▼

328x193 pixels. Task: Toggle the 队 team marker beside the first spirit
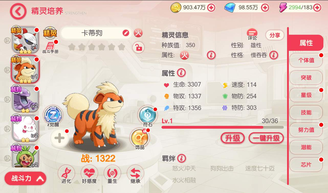(7, 41)
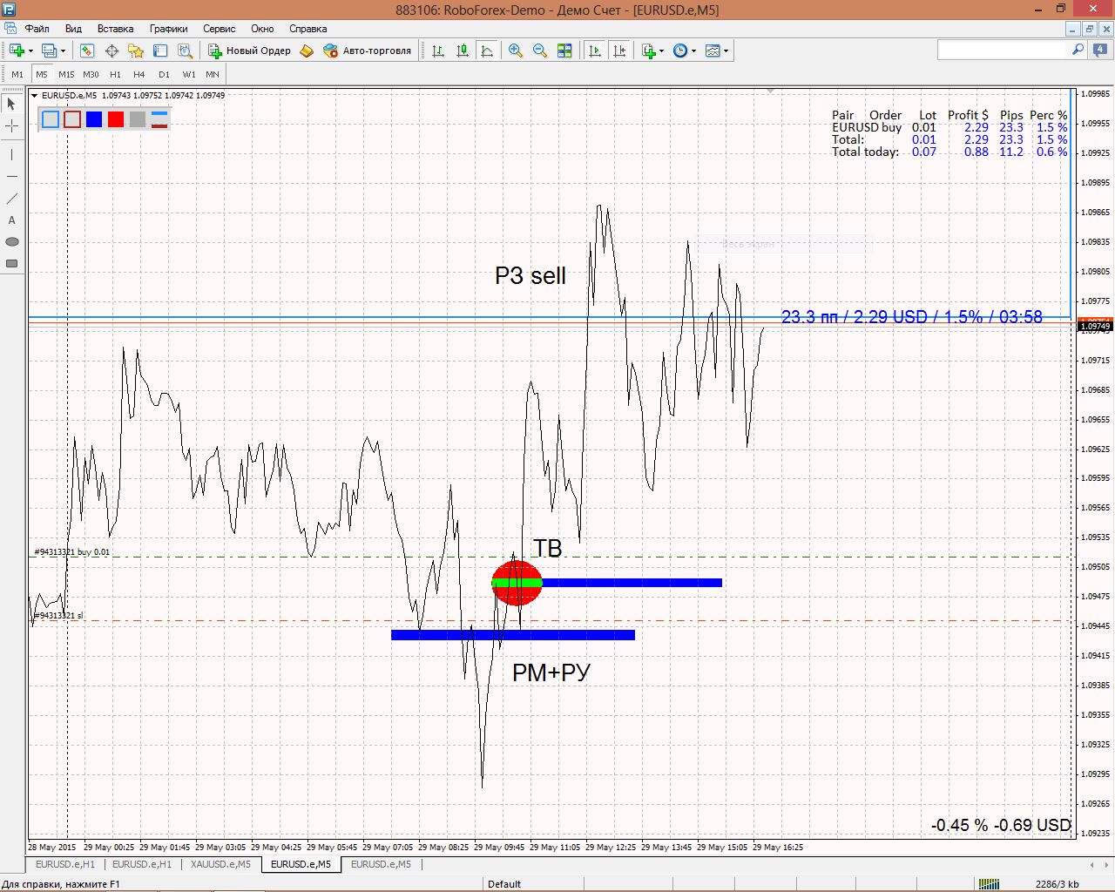Open the Графики menu
The height and width of the screenshot is (892, 1115).
[x=168, y=29]
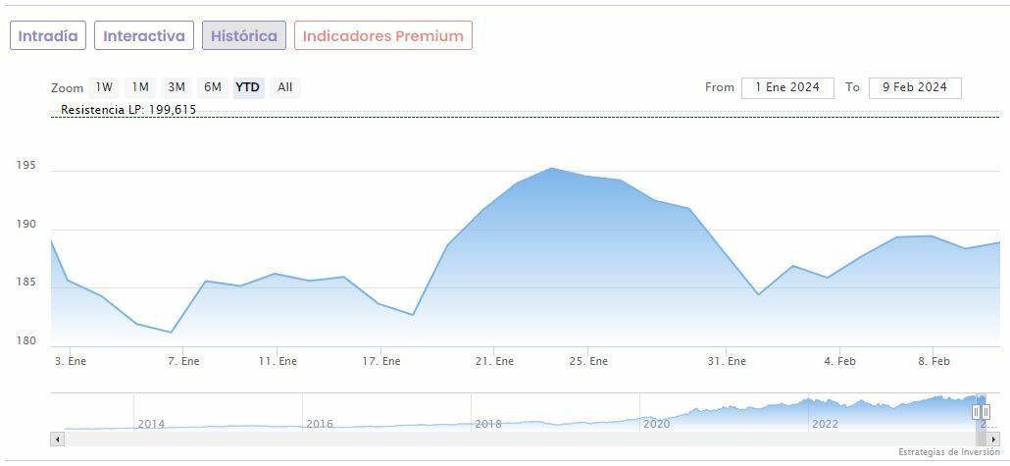Switch to the Interactiva tab
The image size is (1010, 466).
click(x=144, y=36)
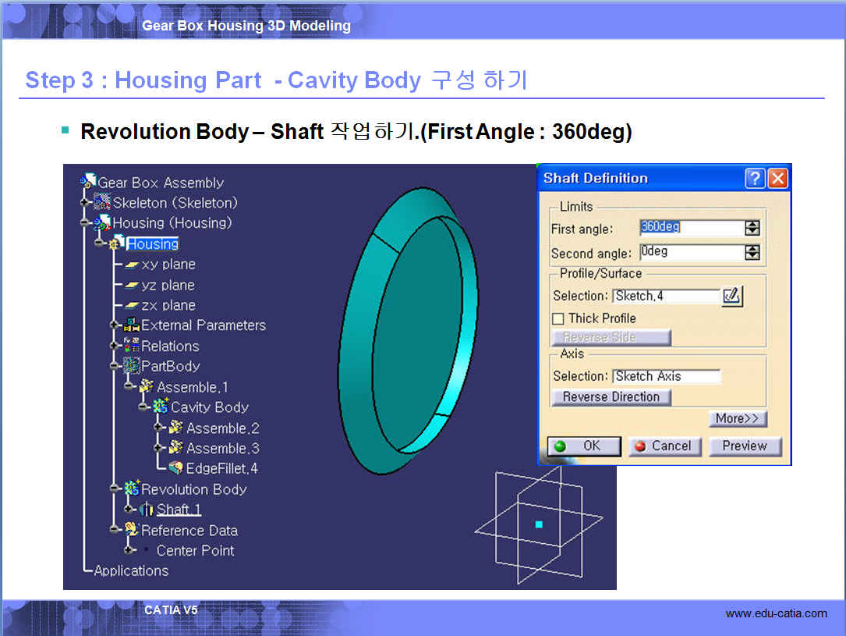Image resolution: width=846 pixels, height=636 pixels.
Task: Click the PartBody gear icon
Action: coord(131,366)
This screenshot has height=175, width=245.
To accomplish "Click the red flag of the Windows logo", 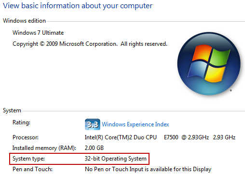I will click(202, 53).
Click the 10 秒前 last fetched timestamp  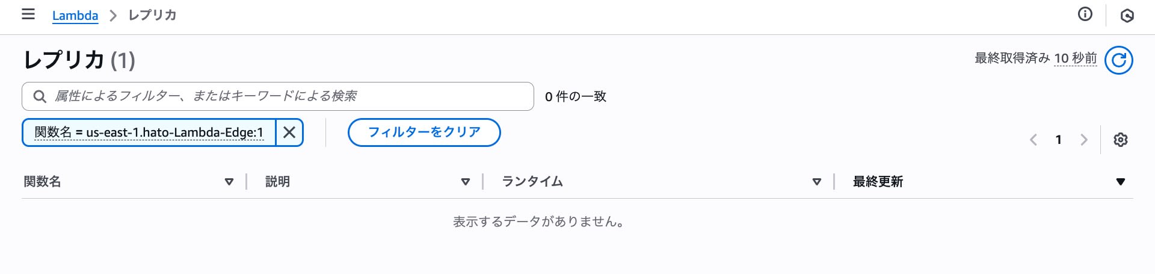1076,58
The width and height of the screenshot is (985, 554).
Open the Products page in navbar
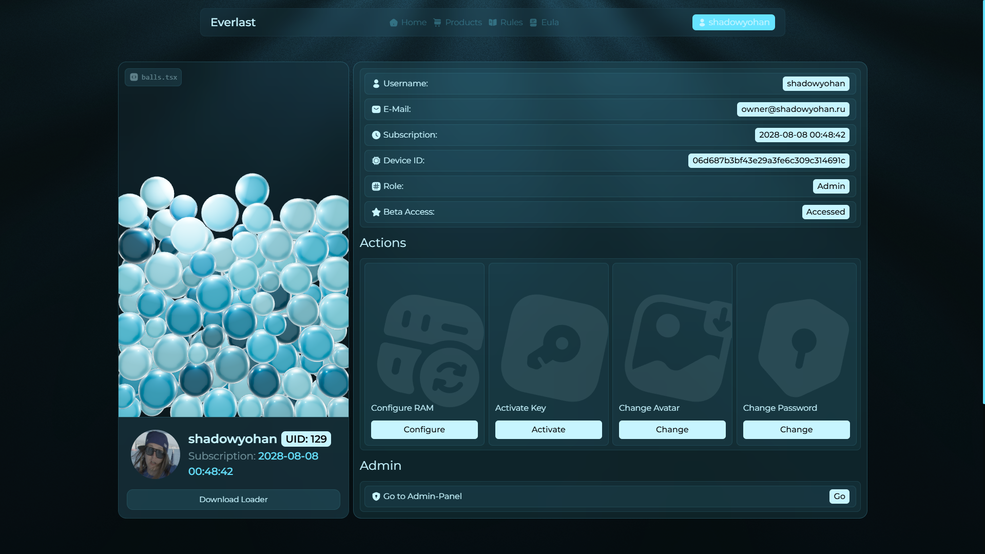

▲

### TASK BRIEF
Reproduce exactly, and only, the lines from the one holding "The width and" through the final line of the entries. Do not include the pictures.

### ANSWER TO THIS PROBLEM
The width and height of the screenshot is (985, 554).
Open the Products page in navbar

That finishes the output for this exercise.